The invention has the following remarkable advantages:
the invention enhances the specificity of a reaction system by introducing the primer modified by locked nucleic acid and the probe, and simultaneously optimizes the concentration of the primer and the probe, the denaturation time and the annealing/extension temperature of the microfluidic chip type digital PCR, thereby further improving the amplification efficiency of the system and enhancing the fluorescent signal. The invention can eliminate non-specific products generated by non-methylated alleles, the improved new technology has higher sensitivity and specificity, and methylated and non-methylated Septin9 gene sequences can be distinguished from low-concentration free DNA.
Drawings
FIG. 1 is a sequence diagram of the sequencing of methylated and unmethylated plasmid standards. A. B, non-methylated plasmid standard substance; C. and D, methylating the plasmid standard substance.
FIG. 2 is a qPCR amplification chart for primer and probe specificity verification.
FIG. 3 is a digital PCR amplification plot of microfluidic chips with different denaturation times and different annealing/extension temperatures. A, different denaturation times; b, different annealing/extension temperatures.
FIG. 4 is a digital PCR amplification plot of microfluidic chip with different primer concentrations and different probe concentrations. A, different primer concentrations; b, different probe concentrations.
FIG. 5 is the linear range of the Septin9 methylation detection kit of the microfluidic chip type digital PCR.
FIG. 6 shows the specificity of Septin9 methylation detection kit of microfluidic chip digital PCR.
FIG. 7 shows the lowest detection limit of Septin9 methylation detection kit for microfluidic chip digital PCR.

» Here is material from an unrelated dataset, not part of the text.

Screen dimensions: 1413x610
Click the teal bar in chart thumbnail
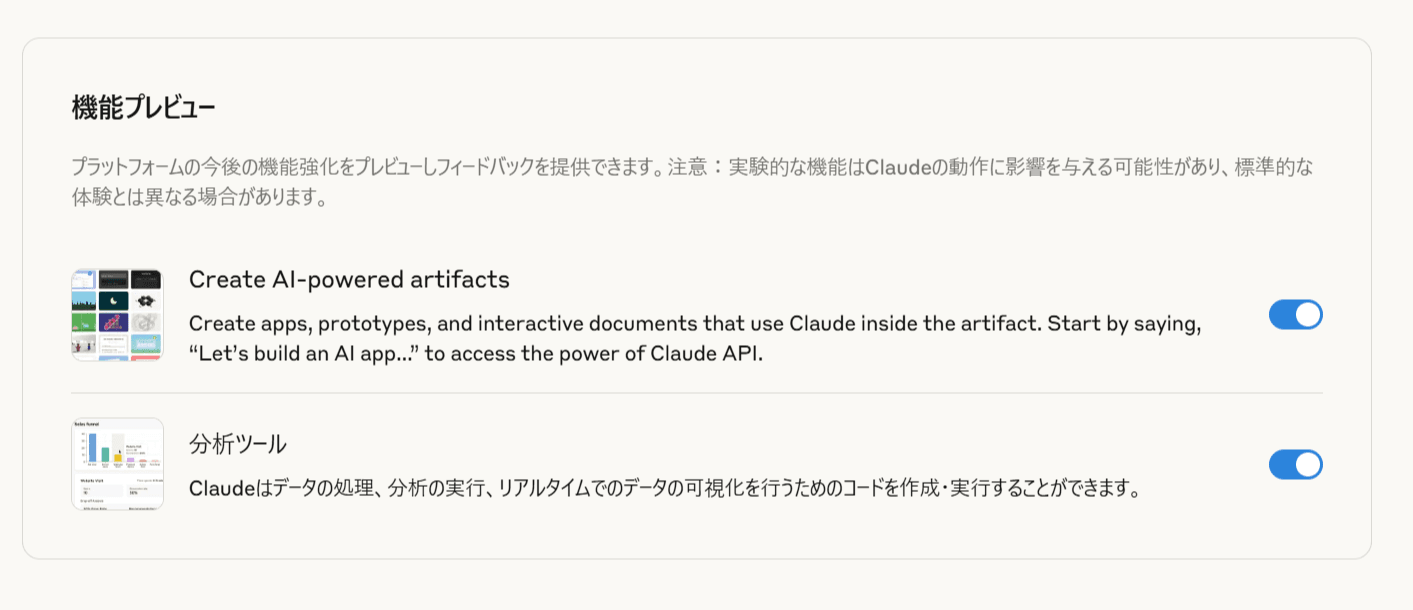pos(105,455)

FIG. 8A is a repetitive day 1 detection result of the Septin9 methylation detection kit of microfluidic chip digital PCR; FIG. 8B is a repetitive day 2 detection result of the Septin9 methylation detection kit of microfluidic chip digital PCR; drawing (A)8C is a repeated day 3 detection result of the Septin9 methylation detection kit of the microfluidic chip type digital PCR; FIG. 8D is a repeated day 4 detection result of the Septin9 methylation detection kit of microfluidic chip digital PCR; FIG. 8E shows the repetitive day 5 detection results of the Septin9 methylation detection kit of microfluidic chip-based digital PCR; 1:10 7 copies/mL;2:10 4 copies/mL。
FIG. 9 shows the detection ability of the Septin9 methylation detection kit of microfluidic chip digital PCR on mixed samples.
Detailed Description
The technical solutions in the embodiments of the present invention will be clearly and completely described below with reference to the drawings in the embodiments of the present invention, and it is obvious that the described embodiments are only a part of the embodiments of the present invention, and not all of the embodiments. All other embodiments, which can be derived by a person skilled in the art from the embodiments given herein without making any creative effort, shall fall within the protection scope of the present invention.

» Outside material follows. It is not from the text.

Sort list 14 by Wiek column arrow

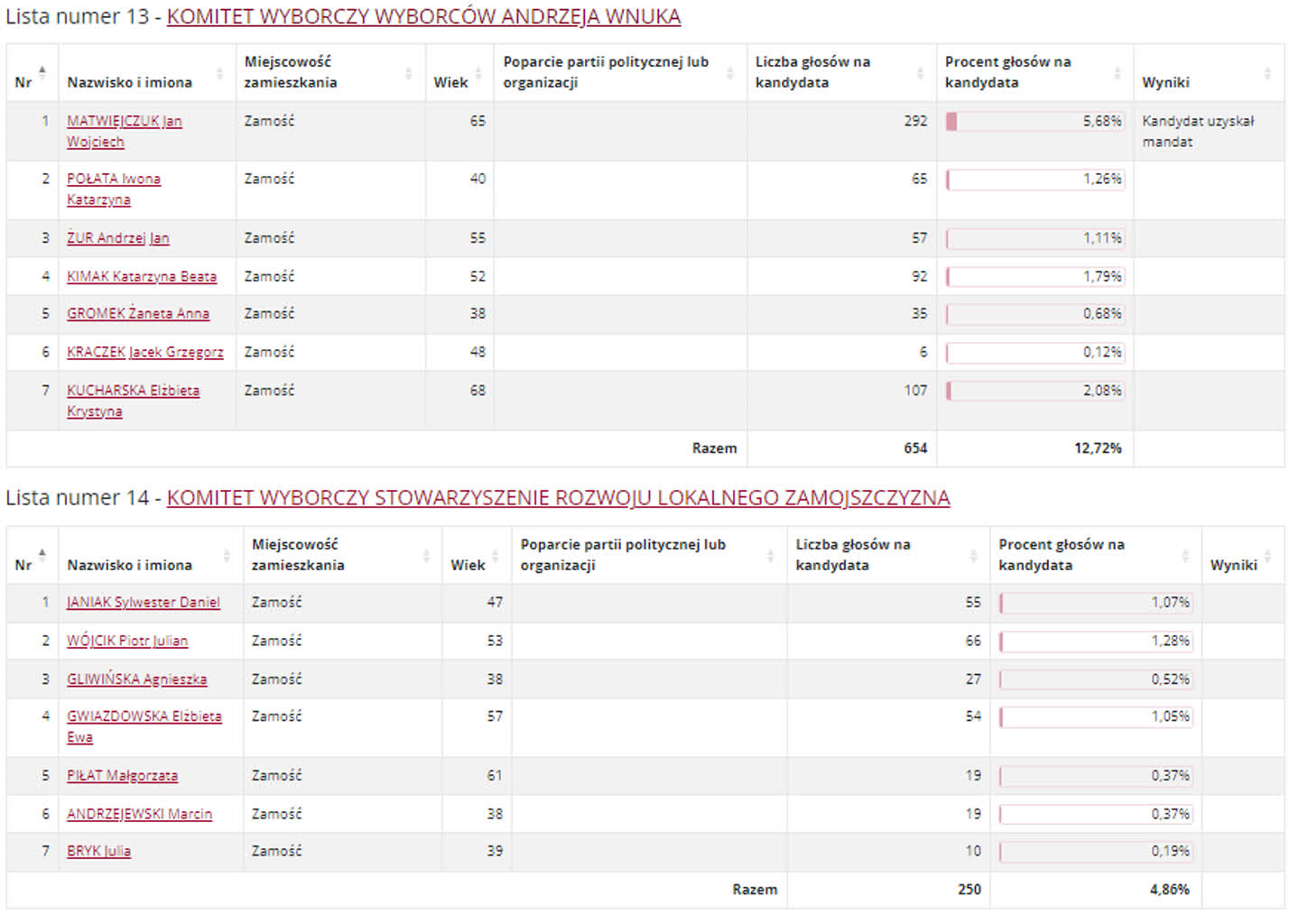494,553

The experimental materials involved in the invention are as follows:
blood/cell/tissue genomic DNA extraction kit, purchased from TIANGEN, cat # DP304.HeLa cells, purchased from ATCC cell bank, number ATCC CCL-2, whose Septin9 gene region has been methylated. Jurkat cells, purchased from the China academy of sciences type culture Collection cell Bank, accession number SCSP-513, were unmethylated in the Septin9 gene region. Bisulfite conversion reagent set, available from Zymo Research, cat # D5003.Taq PCR Master Mix, available from Sangon Biotech, cat # B639295. pMD 18-T Vector Cloning Kit, available from TaKaRa, cat # 6011.Trans1-T1 Phage Resistant chemically competent cells, purchased from TransGen Biotech, inc., cat # D501. Plasmid mini-prep kit, purchased from TIANGEN, cat # DP103.2 XProbe Master Mix, available from Vazyme, cat # Q112-02.PCR promoter purchased from small sea turtle science, cat # E014-01.
Example 1
1. Design of primers and probes
Searching a CpG island sequence (NM-001113493) on a promoter of a v2 transcript of a human Septin9 gene on an NCBI database, and converting by using a Methprimer to obtain a CpG island sequence after sulfite treatment; and predicting the hypermethylation sites of the CpG island by using the Methprimer and the Methbank together. Primers and probes were designed using oligo7 with the sulfurized DNA (sulfite-treated CpG island sequence) as the template strand. The design principle is as follows: the methylated sequences are amplified through primers, and then the methylated sequences are specifically identified through the combination of a detection probe and CG sites on the methylated sequences. In order to improve the recognition capability and the discrimination capability of the primer on mismatched bases, the invention carries out locked nucleic acid modification on the primer and the probe, and the sequences of the primer and the probe are shown in Table 1.
TABLE 1 Septin9 Gene detection primers and probes
Wherein, the 5 'end of the detection probe is marked with a fluorescence reporter group FAM, and the 3' end is marked with a quenching group MGB.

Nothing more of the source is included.